■ **Listed entries**:
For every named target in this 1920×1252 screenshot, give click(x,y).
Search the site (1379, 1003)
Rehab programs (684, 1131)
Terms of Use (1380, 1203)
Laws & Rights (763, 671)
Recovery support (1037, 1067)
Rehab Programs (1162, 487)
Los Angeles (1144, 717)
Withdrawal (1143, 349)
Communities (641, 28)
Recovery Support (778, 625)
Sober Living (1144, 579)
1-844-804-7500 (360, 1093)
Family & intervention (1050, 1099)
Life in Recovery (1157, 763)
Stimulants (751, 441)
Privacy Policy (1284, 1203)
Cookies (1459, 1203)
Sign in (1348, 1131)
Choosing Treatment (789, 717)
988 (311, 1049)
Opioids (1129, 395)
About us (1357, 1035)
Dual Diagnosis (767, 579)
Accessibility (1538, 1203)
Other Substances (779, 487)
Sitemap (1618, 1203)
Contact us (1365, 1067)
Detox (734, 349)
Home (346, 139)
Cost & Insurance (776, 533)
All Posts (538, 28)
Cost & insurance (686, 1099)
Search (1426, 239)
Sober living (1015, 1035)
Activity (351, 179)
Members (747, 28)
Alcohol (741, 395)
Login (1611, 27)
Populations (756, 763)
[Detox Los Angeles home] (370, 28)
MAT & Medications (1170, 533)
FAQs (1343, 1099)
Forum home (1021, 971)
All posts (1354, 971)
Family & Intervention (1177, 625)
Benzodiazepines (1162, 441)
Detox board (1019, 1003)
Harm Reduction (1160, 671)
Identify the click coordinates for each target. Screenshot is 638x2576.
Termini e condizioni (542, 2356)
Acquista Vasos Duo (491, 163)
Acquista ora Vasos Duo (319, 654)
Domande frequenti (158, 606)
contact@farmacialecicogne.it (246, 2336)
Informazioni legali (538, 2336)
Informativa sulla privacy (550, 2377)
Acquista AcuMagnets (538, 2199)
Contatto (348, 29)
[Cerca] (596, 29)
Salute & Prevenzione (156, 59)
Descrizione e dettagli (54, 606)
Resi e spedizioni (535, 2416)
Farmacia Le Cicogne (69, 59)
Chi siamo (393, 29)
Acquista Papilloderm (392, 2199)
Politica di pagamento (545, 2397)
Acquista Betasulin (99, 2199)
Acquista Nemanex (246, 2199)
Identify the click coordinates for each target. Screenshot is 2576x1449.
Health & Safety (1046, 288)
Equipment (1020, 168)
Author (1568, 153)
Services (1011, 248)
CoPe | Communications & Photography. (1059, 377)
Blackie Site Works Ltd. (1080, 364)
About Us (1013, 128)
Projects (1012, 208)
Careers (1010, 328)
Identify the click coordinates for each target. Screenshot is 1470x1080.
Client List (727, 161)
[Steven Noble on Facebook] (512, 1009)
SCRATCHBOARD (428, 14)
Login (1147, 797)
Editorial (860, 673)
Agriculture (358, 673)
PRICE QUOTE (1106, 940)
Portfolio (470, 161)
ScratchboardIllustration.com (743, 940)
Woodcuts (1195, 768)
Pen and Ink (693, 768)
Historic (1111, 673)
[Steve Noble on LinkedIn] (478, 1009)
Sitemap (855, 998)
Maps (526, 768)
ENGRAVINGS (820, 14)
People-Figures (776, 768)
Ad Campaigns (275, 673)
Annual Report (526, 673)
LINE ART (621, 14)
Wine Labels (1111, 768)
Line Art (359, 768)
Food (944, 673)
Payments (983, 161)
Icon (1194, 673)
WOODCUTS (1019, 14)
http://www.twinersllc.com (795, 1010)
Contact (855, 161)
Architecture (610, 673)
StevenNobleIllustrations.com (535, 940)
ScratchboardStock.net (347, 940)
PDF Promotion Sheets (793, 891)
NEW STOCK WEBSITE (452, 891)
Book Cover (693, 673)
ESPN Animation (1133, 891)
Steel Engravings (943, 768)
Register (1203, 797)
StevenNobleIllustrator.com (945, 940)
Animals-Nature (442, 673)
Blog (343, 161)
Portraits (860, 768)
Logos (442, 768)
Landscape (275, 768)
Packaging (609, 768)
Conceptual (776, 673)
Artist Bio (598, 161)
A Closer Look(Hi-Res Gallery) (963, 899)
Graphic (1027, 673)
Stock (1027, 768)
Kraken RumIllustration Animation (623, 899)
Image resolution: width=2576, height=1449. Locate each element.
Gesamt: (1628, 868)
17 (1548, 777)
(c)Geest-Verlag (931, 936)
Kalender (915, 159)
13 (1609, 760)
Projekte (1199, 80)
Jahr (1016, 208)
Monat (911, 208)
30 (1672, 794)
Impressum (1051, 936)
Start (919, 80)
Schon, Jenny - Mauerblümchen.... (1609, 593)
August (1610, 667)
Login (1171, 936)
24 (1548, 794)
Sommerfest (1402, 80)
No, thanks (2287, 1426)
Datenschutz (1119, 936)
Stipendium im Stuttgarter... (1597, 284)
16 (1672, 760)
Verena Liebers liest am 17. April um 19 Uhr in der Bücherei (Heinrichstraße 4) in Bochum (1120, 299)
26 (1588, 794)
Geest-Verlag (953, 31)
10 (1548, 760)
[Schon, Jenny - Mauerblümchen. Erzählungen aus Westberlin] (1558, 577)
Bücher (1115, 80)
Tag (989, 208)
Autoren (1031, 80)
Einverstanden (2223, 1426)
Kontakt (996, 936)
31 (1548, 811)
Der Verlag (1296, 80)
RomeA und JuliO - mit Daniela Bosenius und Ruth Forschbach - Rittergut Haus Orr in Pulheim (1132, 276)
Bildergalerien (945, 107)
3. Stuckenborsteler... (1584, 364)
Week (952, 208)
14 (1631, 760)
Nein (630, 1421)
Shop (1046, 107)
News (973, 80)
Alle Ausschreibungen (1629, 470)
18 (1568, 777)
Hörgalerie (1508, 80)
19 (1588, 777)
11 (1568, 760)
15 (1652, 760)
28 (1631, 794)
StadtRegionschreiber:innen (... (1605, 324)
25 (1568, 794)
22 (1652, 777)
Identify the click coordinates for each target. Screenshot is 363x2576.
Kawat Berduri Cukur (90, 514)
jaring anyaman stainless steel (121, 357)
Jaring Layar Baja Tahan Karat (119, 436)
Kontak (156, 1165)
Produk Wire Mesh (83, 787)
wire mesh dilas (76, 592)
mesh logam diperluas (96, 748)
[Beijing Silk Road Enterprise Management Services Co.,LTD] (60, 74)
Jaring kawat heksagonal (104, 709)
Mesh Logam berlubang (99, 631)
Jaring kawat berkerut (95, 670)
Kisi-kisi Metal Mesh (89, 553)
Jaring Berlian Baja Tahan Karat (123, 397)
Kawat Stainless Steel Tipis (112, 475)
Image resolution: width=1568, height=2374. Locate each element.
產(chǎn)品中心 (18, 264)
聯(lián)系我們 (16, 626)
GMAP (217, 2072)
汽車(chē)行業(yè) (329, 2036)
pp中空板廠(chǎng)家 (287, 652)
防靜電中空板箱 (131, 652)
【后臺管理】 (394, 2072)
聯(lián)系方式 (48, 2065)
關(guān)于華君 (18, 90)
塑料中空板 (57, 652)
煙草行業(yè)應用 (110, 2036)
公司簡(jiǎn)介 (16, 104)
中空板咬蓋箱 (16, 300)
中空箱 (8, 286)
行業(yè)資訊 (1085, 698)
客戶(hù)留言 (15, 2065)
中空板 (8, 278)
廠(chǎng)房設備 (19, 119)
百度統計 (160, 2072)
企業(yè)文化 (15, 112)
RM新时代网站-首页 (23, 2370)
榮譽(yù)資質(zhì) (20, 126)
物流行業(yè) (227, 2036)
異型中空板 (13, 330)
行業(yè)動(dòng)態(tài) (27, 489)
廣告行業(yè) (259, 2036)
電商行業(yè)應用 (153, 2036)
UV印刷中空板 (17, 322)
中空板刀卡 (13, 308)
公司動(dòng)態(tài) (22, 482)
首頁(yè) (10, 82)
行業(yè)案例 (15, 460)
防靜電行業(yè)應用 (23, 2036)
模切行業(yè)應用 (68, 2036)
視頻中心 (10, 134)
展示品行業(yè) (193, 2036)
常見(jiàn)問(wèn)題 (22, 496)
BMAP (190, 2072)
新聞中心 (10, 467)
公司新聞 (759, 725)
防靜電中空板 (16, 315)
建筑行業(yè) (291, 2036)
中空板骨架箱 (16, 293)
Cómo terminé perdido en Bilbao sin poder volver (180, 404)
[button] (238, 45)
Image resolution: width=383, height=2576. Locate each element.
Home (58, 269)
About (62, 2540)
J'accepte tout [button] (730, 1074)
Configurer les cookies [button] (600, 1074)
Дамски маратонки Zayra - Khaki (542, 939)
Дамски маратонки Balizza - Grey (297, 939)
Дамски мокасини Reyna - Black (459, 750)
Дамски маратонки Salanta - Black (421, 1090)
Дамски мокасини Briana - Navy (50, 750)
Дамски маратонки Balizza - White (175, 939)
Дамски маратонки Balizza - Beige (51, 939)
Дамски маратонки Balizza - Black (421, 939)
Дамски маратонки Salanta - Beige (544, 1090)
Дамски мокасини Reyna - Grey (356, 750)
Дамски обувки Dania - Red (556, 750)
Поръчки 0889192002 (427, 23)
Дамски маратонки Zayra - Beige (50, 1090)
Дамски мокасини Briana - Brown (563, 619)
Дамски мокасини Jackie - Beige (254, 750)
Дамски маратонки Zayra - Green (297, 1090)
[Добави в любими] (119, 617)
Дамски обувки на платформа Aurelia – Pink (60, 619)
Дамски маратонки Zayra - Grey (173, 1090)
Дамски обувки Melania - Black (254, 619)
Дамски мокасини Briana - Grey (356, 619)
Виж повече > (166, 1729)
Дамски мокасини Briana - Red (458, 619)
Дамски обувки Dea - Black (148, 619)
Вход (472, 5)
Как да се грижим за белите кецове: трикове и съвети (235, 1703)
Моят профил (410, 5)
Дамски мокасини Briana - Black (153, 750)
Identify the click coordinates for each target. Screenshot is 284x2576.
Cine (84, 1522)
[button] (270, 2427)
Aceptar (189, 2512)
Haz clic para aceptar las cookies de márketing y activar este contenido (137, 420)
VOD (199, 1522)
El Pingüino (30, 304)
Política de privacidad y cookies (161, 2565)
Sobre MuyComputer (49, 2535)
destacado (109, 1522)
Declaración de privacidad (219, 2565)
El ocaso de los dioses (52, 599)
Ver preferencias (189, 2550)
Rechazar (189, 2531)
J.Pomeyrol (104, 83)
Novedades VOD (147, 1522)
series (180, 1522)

■ **What to do**:
In the listing above, find the line containing "A Closer Look(Hi-Res Gallery) (963, 899)" and the line containing "Produk Wire Mesh (83, 787)", then retype both and every line between them exactly, with nothing else.

■ **Written response**:
A Closer Look(Hi-Res Gallery) (963, 899)
Graphic (1027, 673)
Stock (1027, 768)
Kraken RumIllustration Animation (623, 899)
Image resolution: width=2576, height=1449. Locate each element.
Gesamt: (1628, 868)
17 (1548, 777)
(c)Geest-Verlag (931, 936)
Kalender (915, 159)
13 (1609, 760)
Projekte (1199, 80)
Jahr (1016, 208)
Monat (911, 208)
30 (1672, 794)
Impressum (1051, 936)
Start (919, 80)
Schon, Jenny - Mauerblümchen.... (1609, 593)
August (1610, 667)
Login (1171, 936)
24 (1548, 794)
Sommerfest (1402, 80)
No, thanks (2287, 1426)
Datenschutz (1119, 936)
Stipendium im Stuttgarter... (1597, 284)
16 (1672, 760)
Verena Liebers liest am 17. April um 19 Uhr in der Bücherei (Heinrichstraße 4) in Bochum (1120, 299)
26 (1588, 794)
Geest-Verlag (953, 31)
10 (1548, 760)
[Schon, Jenny - Mauerblümchen. Erzählungen aus Westberlin] (1558, 577)
Bücher (1115, 80)
Tag (989, 208)
Autoren (1031, 80)
Einverstanden (2223, 1426)
Kontakt (996, 936)
31 (1548, 811)
Der Verlag (1296, 80)
RomeA und JuliO - mit Daniela Bosenius und Ruth Forschbach - Rittergut Haus Orr in Pulheim (1132, 276)
Bildergalerien (945, 107)
3. Stuckenborsteler... (1584, 364)
Week (952, 208)
14 (1631, 760)
Nein (630, 1421)
Shop (1046, 107)
News (973, 80)
Alle Ausschreibungen (1629, 470)
18 (1568, 777)
Hörgalerie (1508, 80)
19 (1588, 777)
11 (1568, 760)
15 (1652, 760)
28 (1631, 794)
StadtRegionschreiber:innen (... (1605, 324)
25 (1568, 794)
22 (1652, 777)
Identify the click coordinates for each target. Screenshot is 363x2576.
Kawat Berduri Cukur (90, 514)
jaring anyaman stainless steel (121, 357)
Jaring Layar Baja Tahan Karat (119, 436)
Kontak (156, 1165)
Produk Wire Mesh (83, 787)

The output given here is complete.